Sen. Tommy Tuberville (R-Ala.), another Trump ally, said Thune acknowledged during a private meeting with him in March “that there can’t be a rocky relationship” with Trump “or he won’t be leader.”

Daines is focused on winning Senate races and hasn’t said whether he will run for leader.

McConnell, who served as GOP leader throughout Trump’s term in office, helped pass Trump’s biggest legislative achievement, the 2017 Tax Cuts and Jobs Act.

He played an even bigger role in helping Trump reshape the Supreme Court by blocking President Obama’s nominee Merrick Garland from the court in 2016 and then confirming three conservative justices: Neil Gorsuch, Brett Kavanaugh and Amy Coney Barrett.

But he fell short in trying to repeal the Affordable Care Act, another top Trump priority. And Trump blamed McConnell for not passing an infrastructure bill while he was president.

“He continuously said he couldn’t get it passed,” Trump complained in November 2021 after McConnell and 18 other Senate Republicans voted for a $1 trillion infrastructure bill that President Biden signed into law that year.

The two also did not have a great relationship, as McConnell revealed in an oral history recorded at the end of 2020.

McConnell privately thought Trump was “stupid as well as being ill-tempered,” a “despicable human being” and a “narcissist,” according to a new biography of the GOP leader by Michael Tackett, the deputy Washington bureau chief of The Associated Press.

GOP senators say the next Republican leader needs to have a much better relationship with Trump and predict that will guide how they and their colleagues vote in the leadership race.

“If Republicans win the majority in the Senate and if Trump wins the White House, I think it’s going to be very important for whoever our next Republican leader is to work closely with President Trump and his team,” Sen. Mike Lee (R-Utah) told The Hill.

Lee said if Trump intervenes in the leadership race, “it would be very significant.”

Senators who have long bridled under McConnell’s leadership style, characterized by tight control over Senate floor strategy and close affiliation with the Senate GOP’s biggest super PAC — the Senate Leadership Fund — have doubts about whether Thune or Cornyn would bring much change to how business is done.

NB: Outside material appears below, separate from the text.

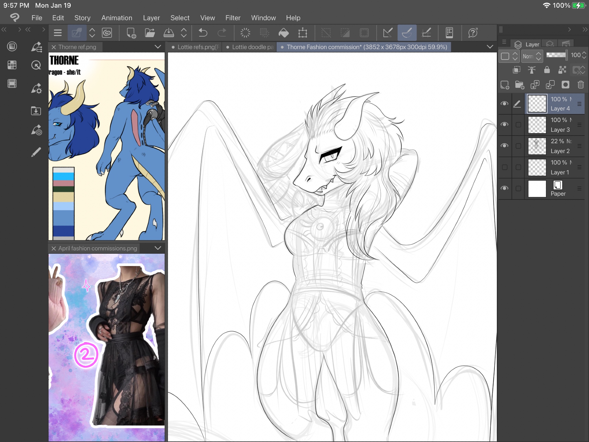Hide Layer 3 with eye toggle
The height and width of the screenshot is (442, 589).
504,125
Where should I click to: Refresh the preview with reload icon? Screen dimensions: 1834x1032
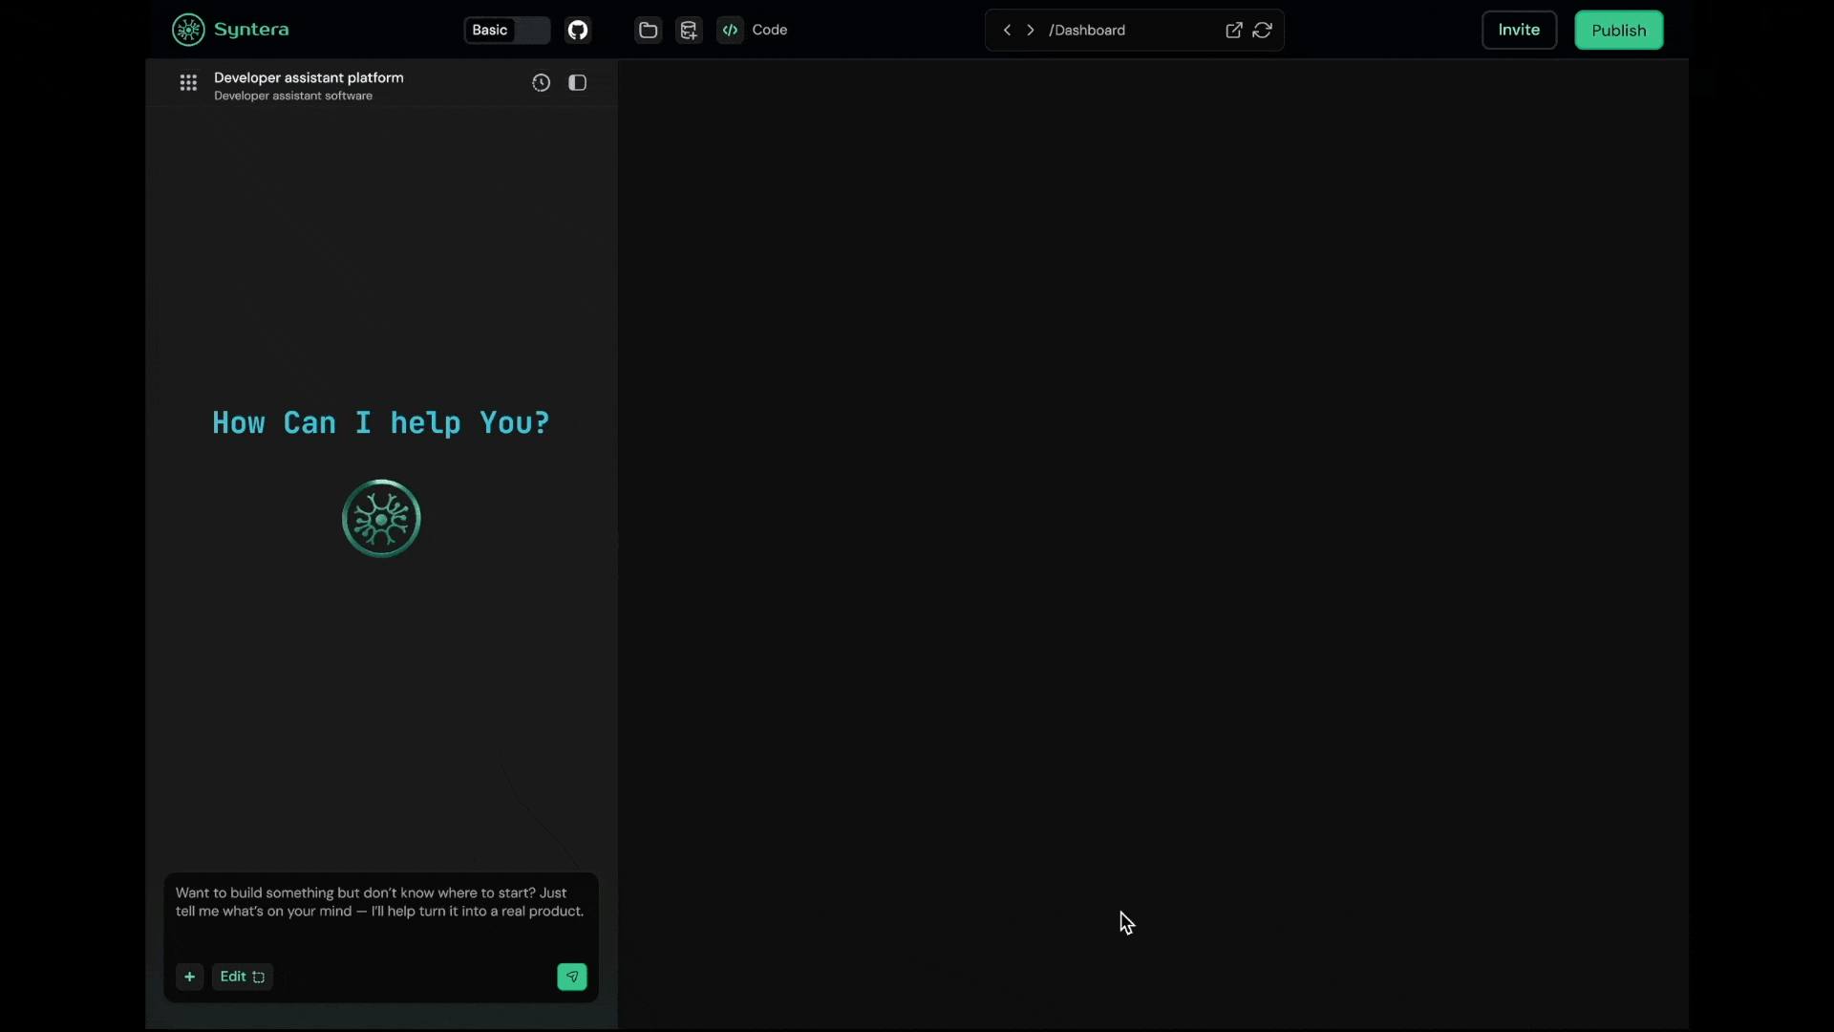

These conservatives want to exert more influence over the next leader and view Trump as their best chance to shake up the status quo.

Lee has proposed a list of reforms that Republican senators will discuss on Nov. 13 when they assemble to elect their new leadership team.

He and other Senate conservatives want to prohibit the next Senate GOP leader from using a procedural tactic known as “filling the amendment tree” to block them from getting votes on amendments to must-pass bills. Under Lee’s proposal, the GOP leader could only block amendment votes with the support of three-fourths of the Republican conference.

They also want to implement a conference rule that the GOP floor leader should only whip for or against a bill or a nominee with the support of the majority of the conference.

This is designed to prevent the next Republican leader from pushing legislation through the Senate that most Republican senators oppose, something McConnell did with the $1 trillion infrastructure bill in 2021 and gun-violence legislation and the CHIPS and Science Act in 2022.

Senate Republican Conference Chair John Barrasso (Wyo.), who confirmed that Republican senators will debate these proposed reforms before they vote for their next leader on Nov. 13, said Trump is counting on a Republican Senate to get things done if he’s elected president.

“He knows that we all need to work together so we can immediately get his Cabinet in place and stop what Democrats want to do in terms of tax increases,” said Barrasso, who appeared with Trump at the Jets-Steelers football game in Pittsburgh Sunday night.